“Is it fair?” This question is so emotionally loaded and generally so subjective that we need to start with a good, hard look at what it means in the context of language assessment. This is how H.L. Banerjee defines it in her paper Test Fairness in Second Language Assessment:
“Fairness, an essential quality of a test, has been broadly defined as equitable treatment of all test takers during the testing process, absence of measurement bias, equitable access to the constructs being measured, and justifiable validity of test score interpretation for the intended purpose(s).”
I want to focus on the first of these in the context of Clarity’s Dynamic Placement Test.
In considering equitable treatment of test takers we need to look at a number of factors that could have an impact on the result, and to collect data to see if they really do. These factors include cultural fairness (see my colleague Andrew’s video on that here), operational fairness (how easily can the test be subverted?) and device-related fairness. Will you get the same result if you take the same test on a desktop computer and a mobile phone?
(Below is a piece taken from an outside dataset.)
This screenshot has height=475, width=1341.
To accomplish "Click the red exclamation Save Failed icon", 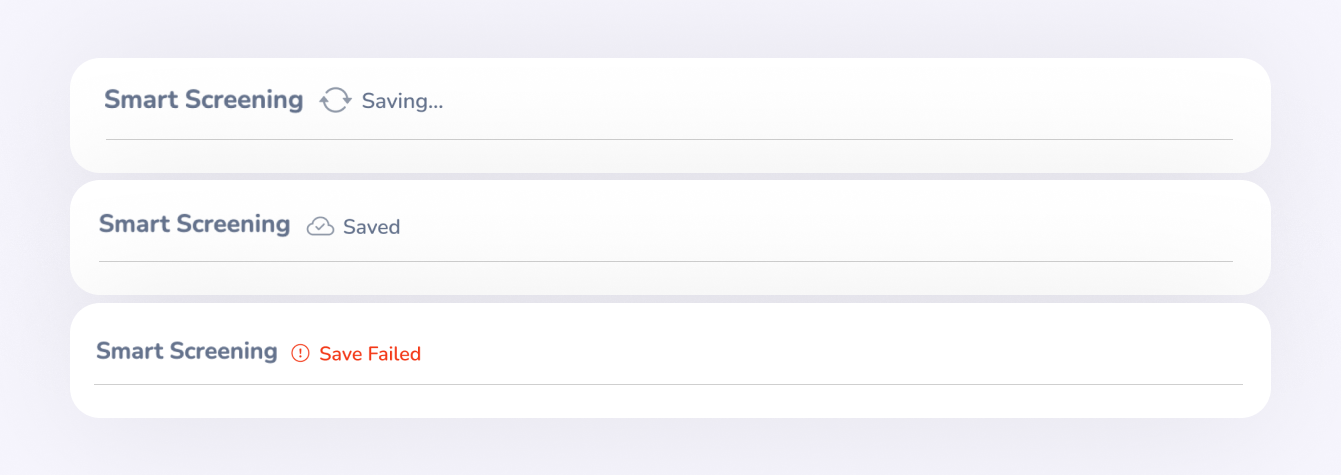I will pos(300,353).
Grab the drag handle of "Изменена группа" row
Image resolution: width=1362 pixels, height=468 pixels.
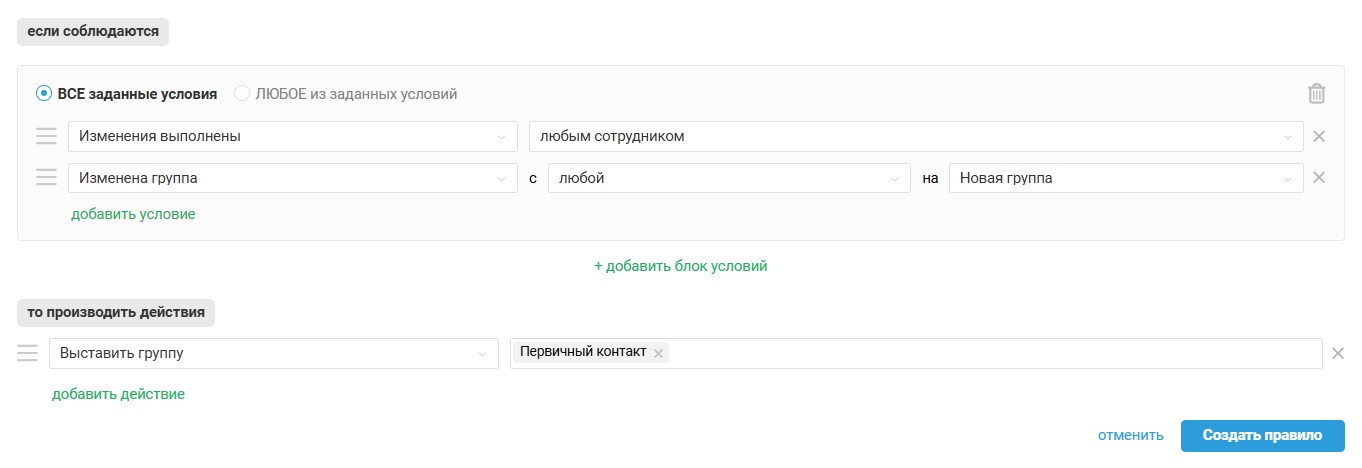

In order to test this, we need to make some assumptions. We will assume that if it is on a phone, then it is the student’s own phone and that they are therefore familiar with it. We further assume that the the phone is being used in a school environment. If it is on a computer, then it is in a school lab. That means that we are not measuring students who are using mobiles or computers at home (to exclude additional variables in the environment). We take the standard to be a desktop computer and we hope to prove that results from the phone are the same.
We anticipate a number of issues. Here are just three:
- Reliability. With a phone, these include running out of battery, cracked screens and students forgetting to bring earphones. With a desktop, it may be that poorly maintained computers freeze, or don’t play audio.
- User interface. An obvious example is that a desktop has more space to show a reading text and you can therefore have the text and questions on the same screen. There may also be age-related factors, with younger test takers more familiar with the phone, and older students more comfortable with mouse and keyboard.
- Security. It is relatively easy for an invigilator to wander round a lab keeping an eye on computer screens. It is much more difficult to do this in a lecture theatre where students are using their mobiles.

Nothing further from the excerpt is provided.